I think shellacs and lacquer aren't bunny-safe, but paints might be if they're unleaded? Not 100% sure though. Personally I wouldn't risk it, as you can bet your bunny will be gnawing on the wood quite a lot. 

Bunnies don't generally pee on ramps unless they're incontinent. Even unfixed, hormonal, territory-marking rabbits tend to be picky about toilet spots and pee on nice, flat surfaces. A spraying bunny might fling some pee on the wood, but not much. If you're planning on fixing the bunny as soon as he/she reaches puberty you'll likely have nothing to worry about.

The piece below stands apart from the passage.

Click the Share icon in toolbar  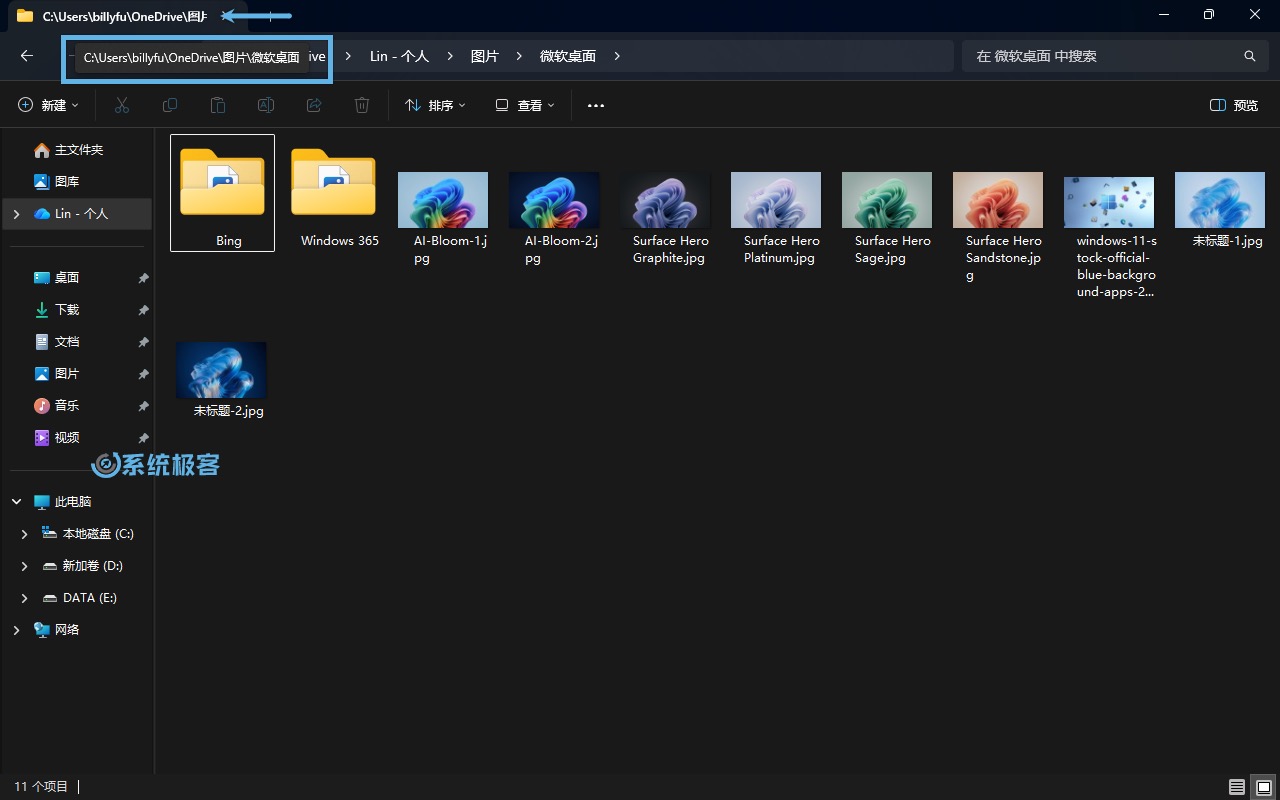314,105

Have you thought about horizontal panels/boxes to function as steps instead of ramps? Ramps are slippery on furry feet, steps tend to work much better. And if your bunny does turn out to be an indiscriminate pee-er, you can wrap puppy pee pads or old blanket strips around them to catch stray pee for easy washing.


----------



## tamsin (Sep 20, 2014)

For indoors? I guess a natural wax could work - you might need to then add something non slip over. You can also use lino/safety flooring cut to size and glued on or attached with trim. Again watch the slipperiness.


----------



## Blue eyes (Sep 21, 2014)

They now make some very gritty, textured linoleum that could be used on wood surfaces that would be wipeable. If bunny chew the edges, though, then a corner bead or something might need to be used to prevent bunny from getting the edge.


----------